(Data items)
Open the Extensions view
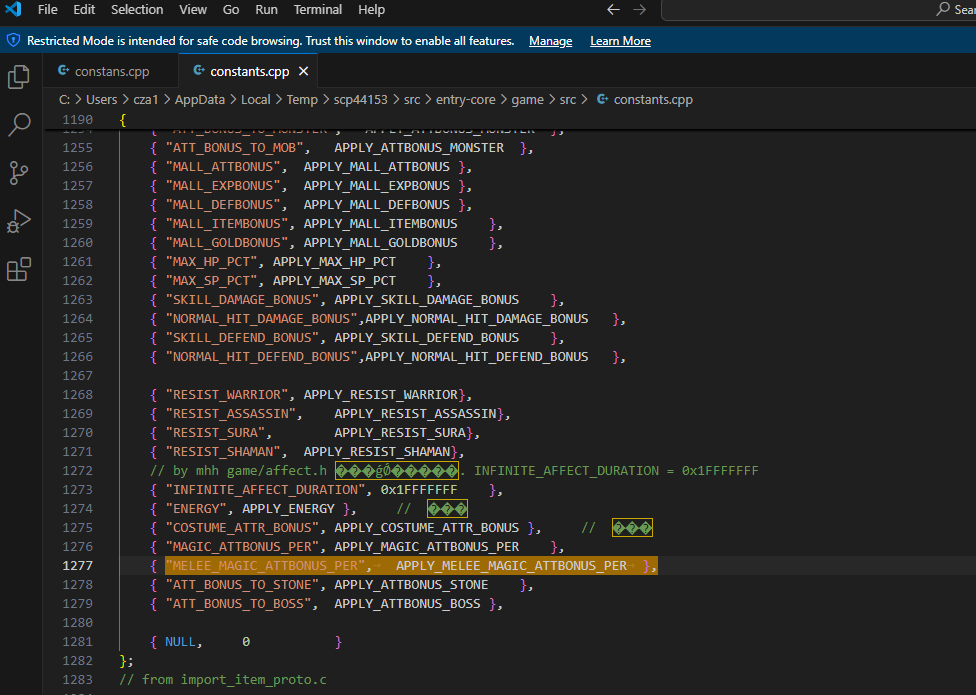pos(19,270)
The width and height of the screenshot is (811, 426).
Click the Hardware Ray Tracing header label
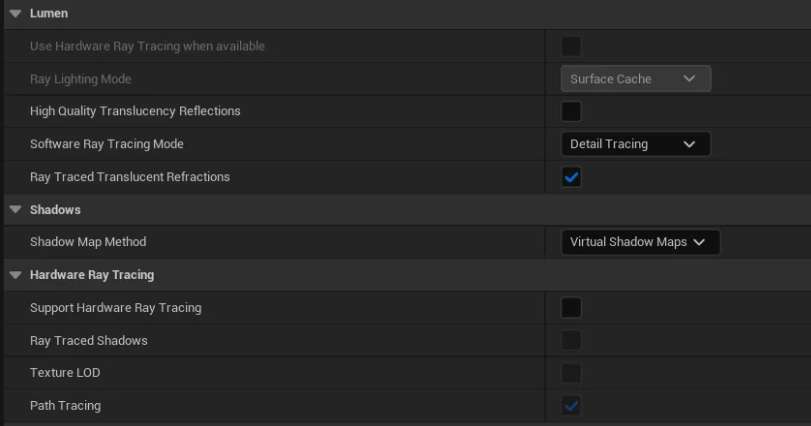coord(92,275)
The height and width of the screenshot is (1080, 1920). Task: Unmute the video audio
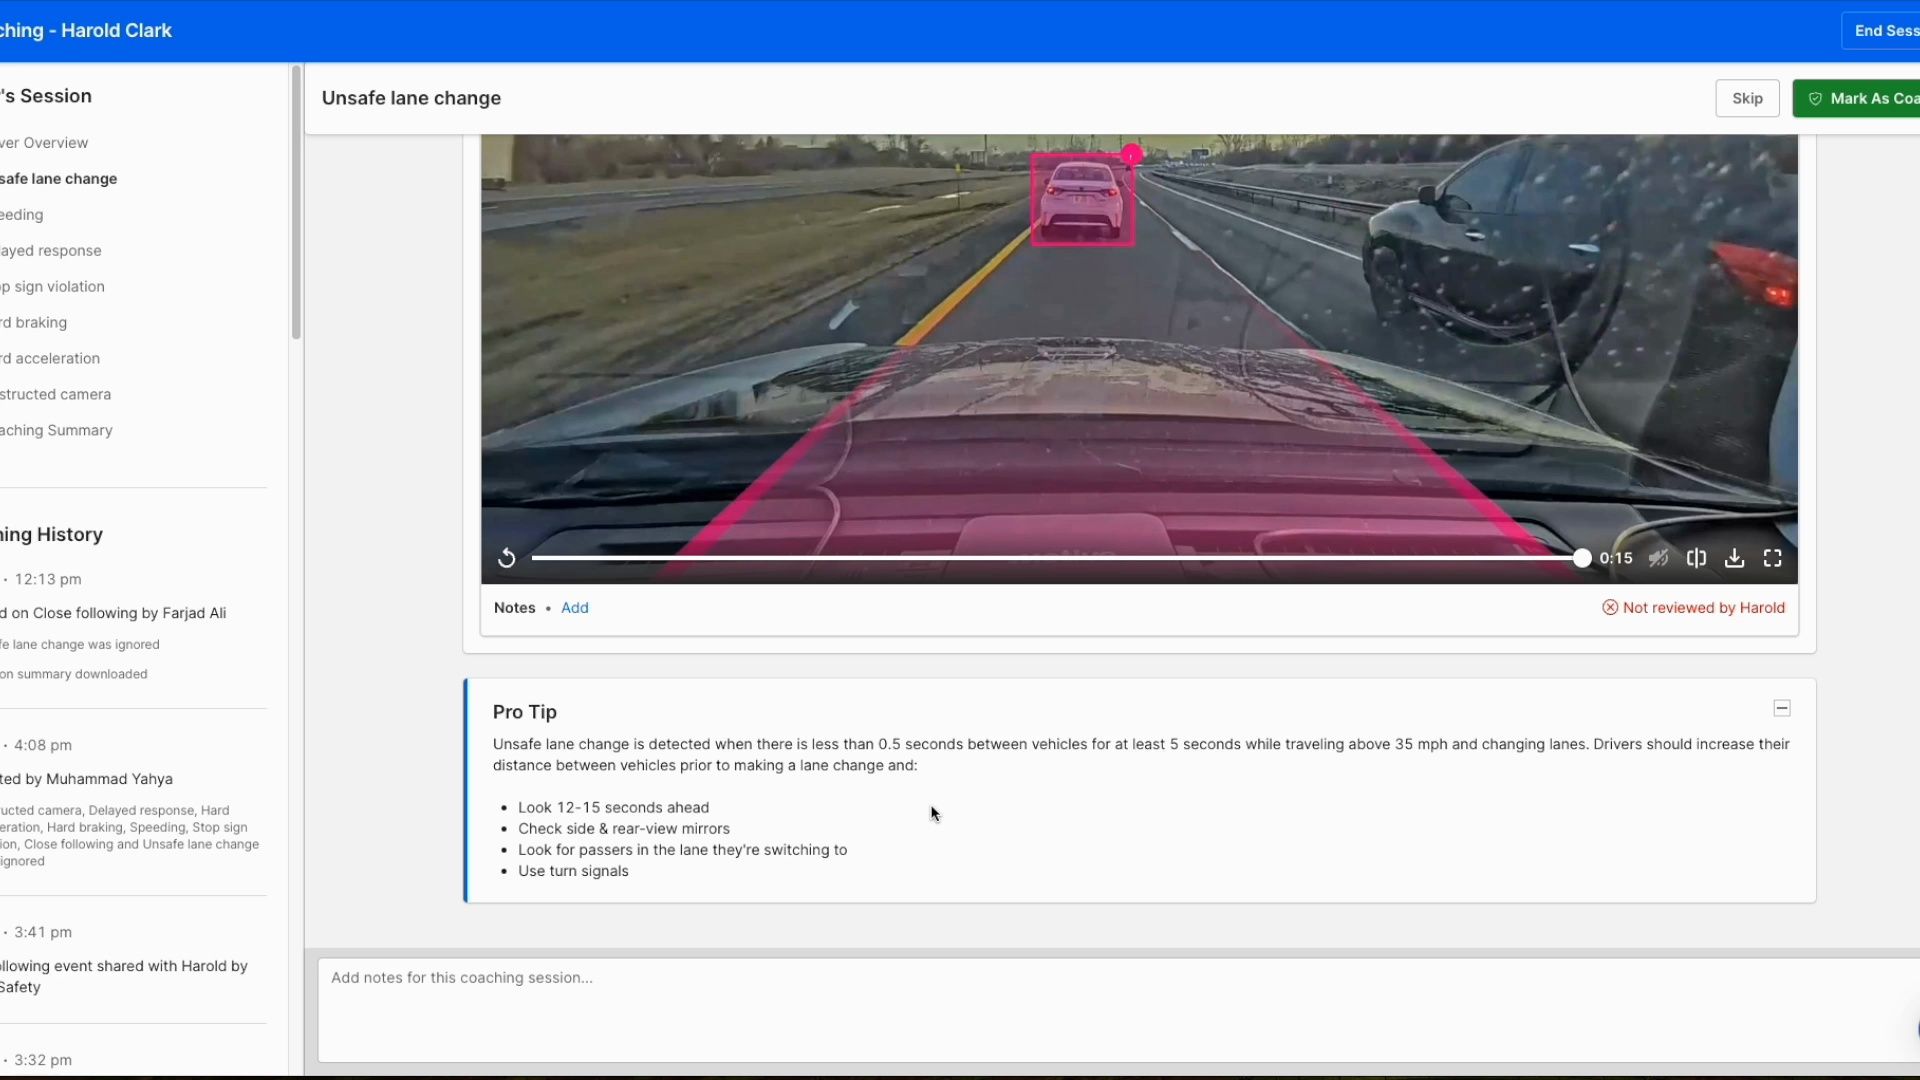[x=1659, y=558]
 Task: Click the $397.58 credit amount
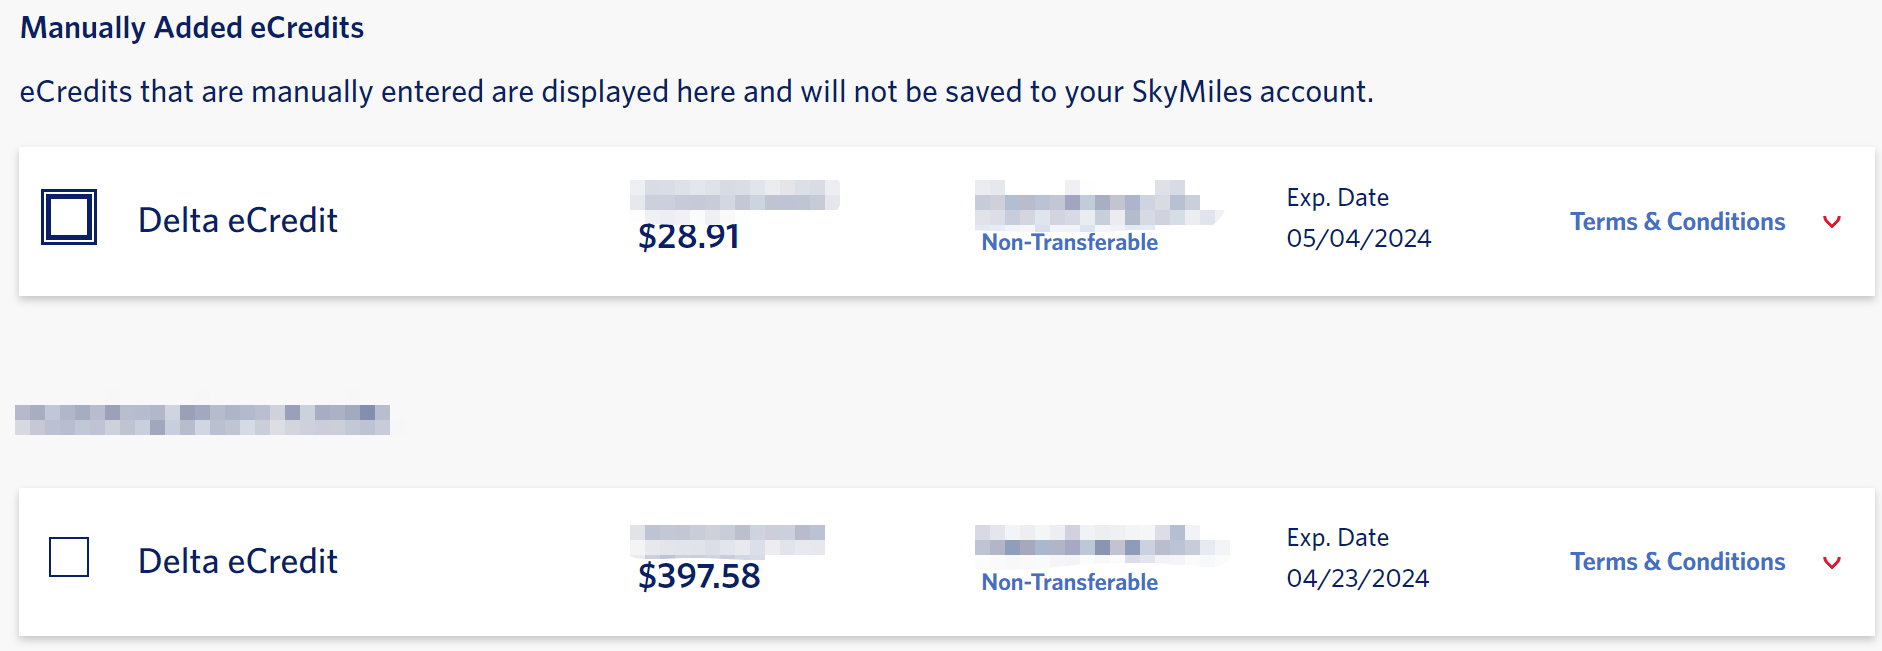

■ **What you should do**:
Identify every line in the records above that contains the word "Task", treating uppercase and lowercase as different, and copy each of those lines.

■ **Exercise solution**:
The height and width of the screenshot is (1080, 1920). Task: Unmute the video audio
 Task: Click the $397.58 credit amount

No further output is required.